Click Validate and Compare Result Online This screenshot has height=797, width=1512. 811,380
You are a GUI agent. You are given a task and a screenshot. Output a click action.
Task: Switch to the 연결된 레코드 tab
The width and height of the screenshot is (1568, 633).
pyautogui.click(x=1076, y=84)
##############################
Your answer should be the lines from the one containing "You are a GUI" through the end of the records, both included, output exactly and with nothing added.

You are a GUI agent. You are given a task and a screenshot. Output a click action.
Task: Switch to the 연결된 레코드 tab
The width and height of the screenshot is (1568, 633).
pyautogui.click(x=1076, y=84)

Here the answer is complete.